TASK DESCRIPTION: Rewrite the items from the line with "You are a computer-use agent." up to and including the line with "coord(293,246)" as a numbered list, dropping any blank lines.

ENTRIES SHOWN:
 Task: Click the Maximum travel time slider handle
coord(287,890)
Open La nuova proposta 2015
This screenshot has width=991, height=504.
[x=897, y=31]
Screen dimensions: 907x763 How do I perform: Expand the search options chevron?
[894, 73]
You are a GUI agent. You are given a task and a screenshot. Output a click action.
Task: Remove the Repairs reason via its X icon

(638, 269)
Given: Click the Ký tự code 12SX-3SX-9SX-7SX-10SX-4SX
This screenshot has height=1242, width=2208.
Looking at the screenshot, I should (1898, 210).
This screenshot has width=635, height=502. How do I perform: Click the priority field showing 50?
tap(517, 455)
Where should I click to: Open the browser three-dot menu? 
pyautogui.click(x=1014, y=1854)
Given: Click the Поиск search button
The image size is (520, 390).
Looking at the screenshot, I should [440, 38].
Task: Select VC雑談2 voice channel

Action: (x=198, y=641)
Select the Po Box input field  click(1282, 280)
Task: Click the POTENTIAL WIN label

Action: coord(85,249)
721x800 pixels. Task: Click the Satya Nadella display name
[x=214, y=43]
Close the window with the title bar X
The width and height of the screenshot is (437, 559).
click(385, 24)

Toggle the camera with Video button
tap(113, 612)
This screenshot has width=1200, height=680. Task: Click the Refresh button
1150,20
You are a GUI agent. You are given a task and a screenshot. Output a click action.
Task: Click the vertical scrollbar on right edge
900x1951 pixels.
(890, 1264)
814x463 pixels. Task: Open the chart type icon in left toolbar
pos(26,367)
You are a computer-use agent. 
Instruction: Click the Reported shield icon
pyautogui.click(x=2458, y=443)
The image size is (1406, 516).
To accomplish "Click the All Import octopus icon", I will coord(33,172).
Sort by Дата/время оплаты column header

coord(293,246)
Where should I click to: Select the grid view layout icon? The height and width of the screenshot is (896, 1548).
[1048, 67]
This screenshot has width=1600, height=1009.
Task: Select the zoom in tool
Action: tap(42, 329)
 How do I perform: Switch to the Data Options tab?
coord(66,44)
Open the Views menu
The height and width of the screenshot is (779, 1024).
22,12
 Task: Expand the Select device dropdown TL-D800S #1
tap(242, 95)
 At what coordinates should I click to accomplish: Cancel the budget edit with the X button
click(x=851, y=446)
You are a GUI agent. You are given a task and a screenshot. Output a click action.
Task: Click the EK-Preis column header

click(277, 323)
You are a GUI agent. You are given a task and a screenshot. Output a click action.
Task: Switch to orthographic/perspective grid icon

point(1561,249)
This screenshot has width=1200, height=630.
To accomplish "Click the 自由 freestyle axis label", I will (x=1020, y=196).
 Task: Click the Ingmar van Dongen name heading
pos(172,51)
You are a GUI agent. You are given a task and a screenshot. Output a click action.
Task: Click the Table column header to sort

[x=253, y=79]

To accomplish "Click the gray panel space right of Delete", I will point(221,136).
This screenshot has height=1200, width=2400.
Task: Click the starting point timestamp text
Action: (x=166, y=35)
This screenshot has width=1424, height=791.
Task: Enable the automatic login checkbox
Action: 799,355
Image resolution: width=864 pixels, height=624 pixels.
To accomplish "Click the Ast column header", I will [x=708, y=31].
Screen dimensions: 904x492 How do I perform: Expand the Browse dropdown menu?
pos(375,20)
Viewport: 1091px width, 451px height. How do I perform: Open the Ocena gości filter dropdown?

WRITTEN RESPONSE:
1. You are a computer-use agent. 
2. Instruction: Click the Reported shield icon
3. pyautogui.click(x=2458, y=443)
4. The image size is (1406, 516).
5. To accomplish "Click the All Import octopus icon", I will coord(33,172).
6. Sort by Дата/время оплаты column header
7. coord(293,246)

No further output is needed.